╭──

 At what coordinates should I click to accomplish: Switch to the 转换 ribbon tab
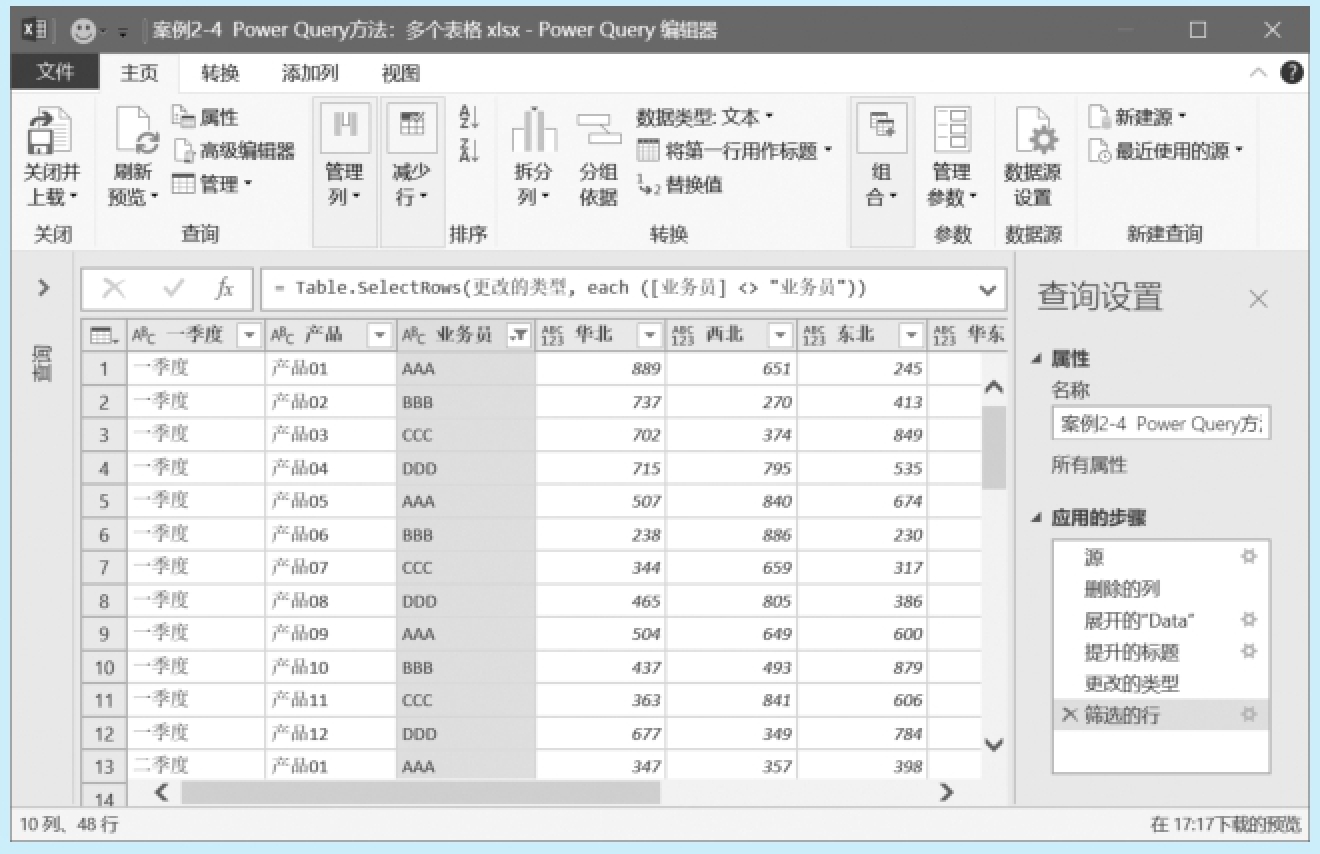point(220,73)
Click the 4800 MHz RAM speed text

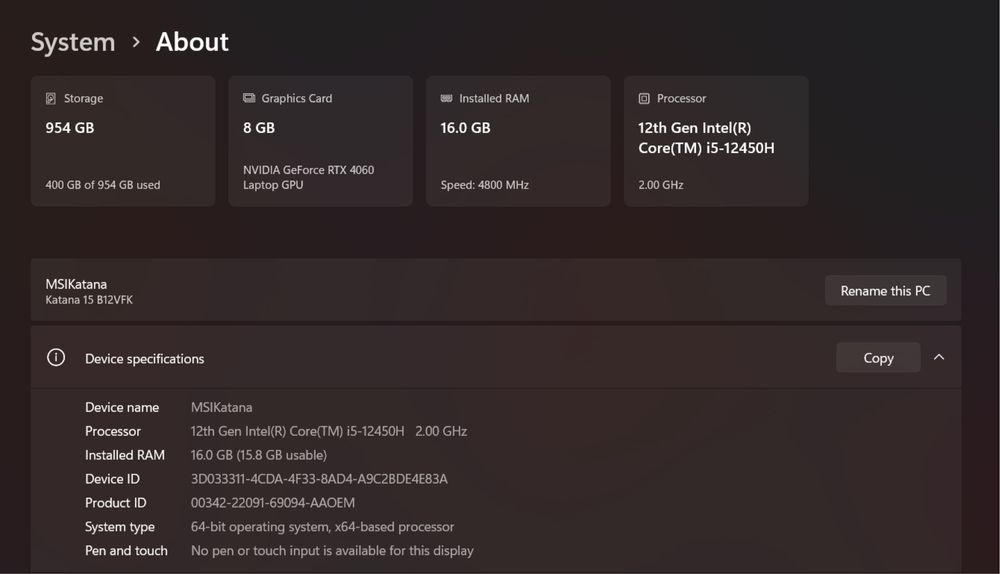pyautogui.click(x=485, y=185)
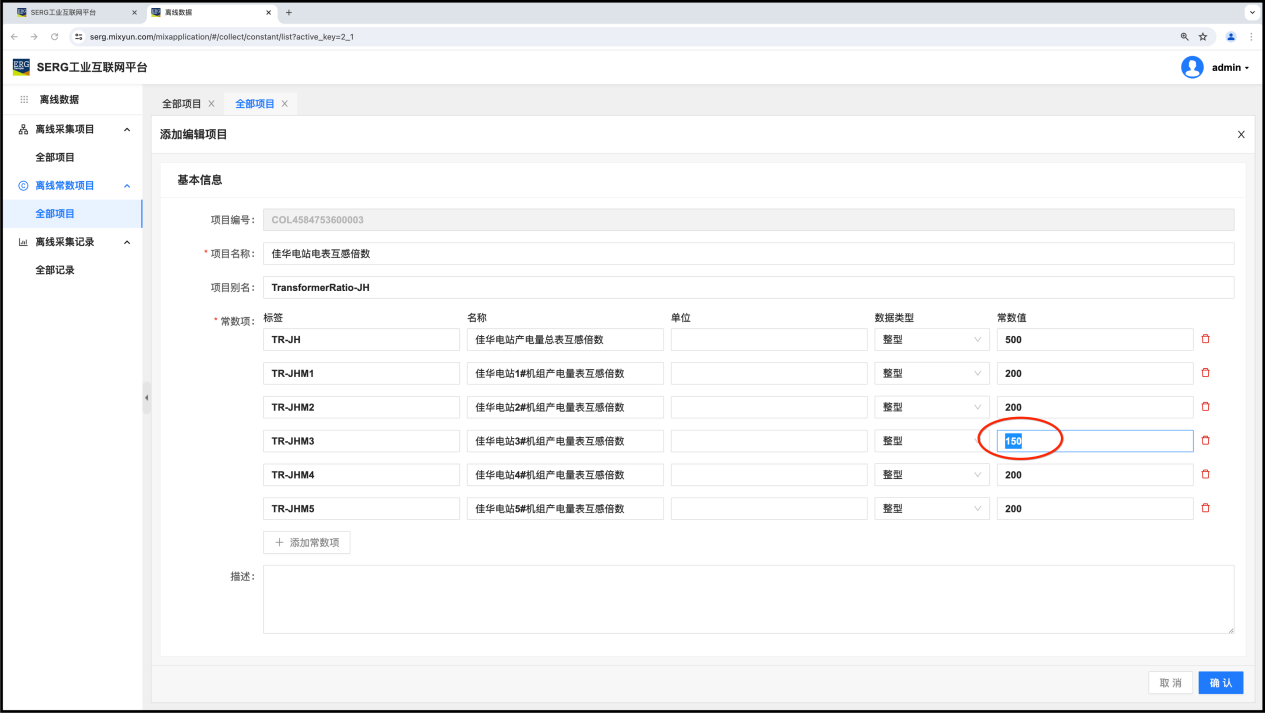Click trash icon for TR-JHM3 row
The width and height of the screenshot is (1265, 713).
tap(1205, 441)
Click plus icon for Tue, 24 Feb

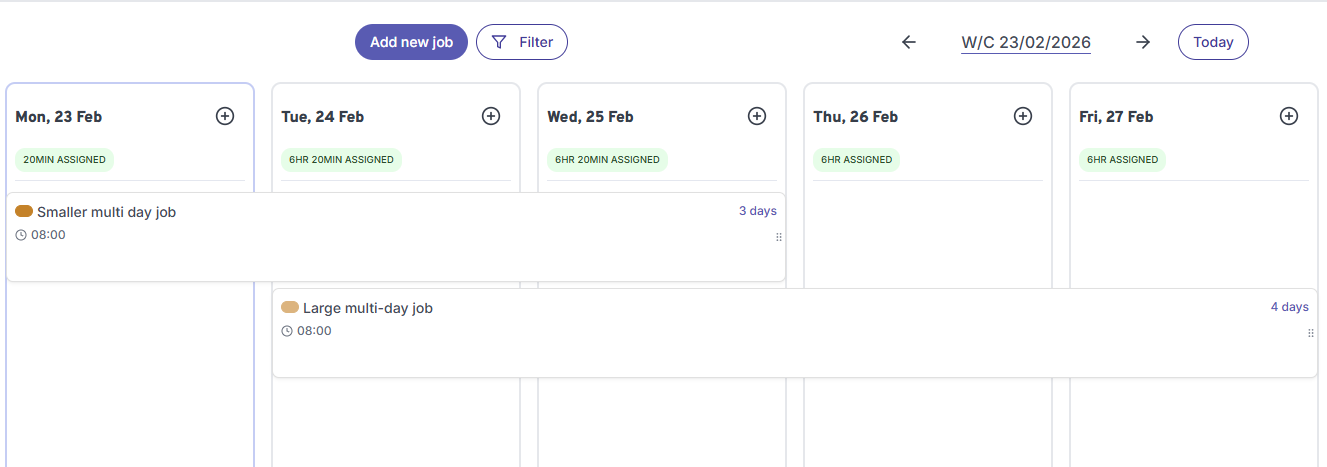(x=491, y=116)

╰──
╭──

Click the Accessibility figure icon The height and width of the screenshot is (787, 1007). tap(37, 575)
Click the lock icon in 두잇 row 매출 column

╰──

**ACTION ITEM**: Everything above from the line with "Click the Accessibility" to the line with "Click the lock icon in 두잇 row 매출 column", both included, must be repeated exactly, and nothing outside that range.

**OUTPUT OF THE TASK**:
Click the Accessibility figure icon The height and width of the screenshot is (787, 1007). tap(37, 575)
Click the lock icon in 두잇 row 매출 column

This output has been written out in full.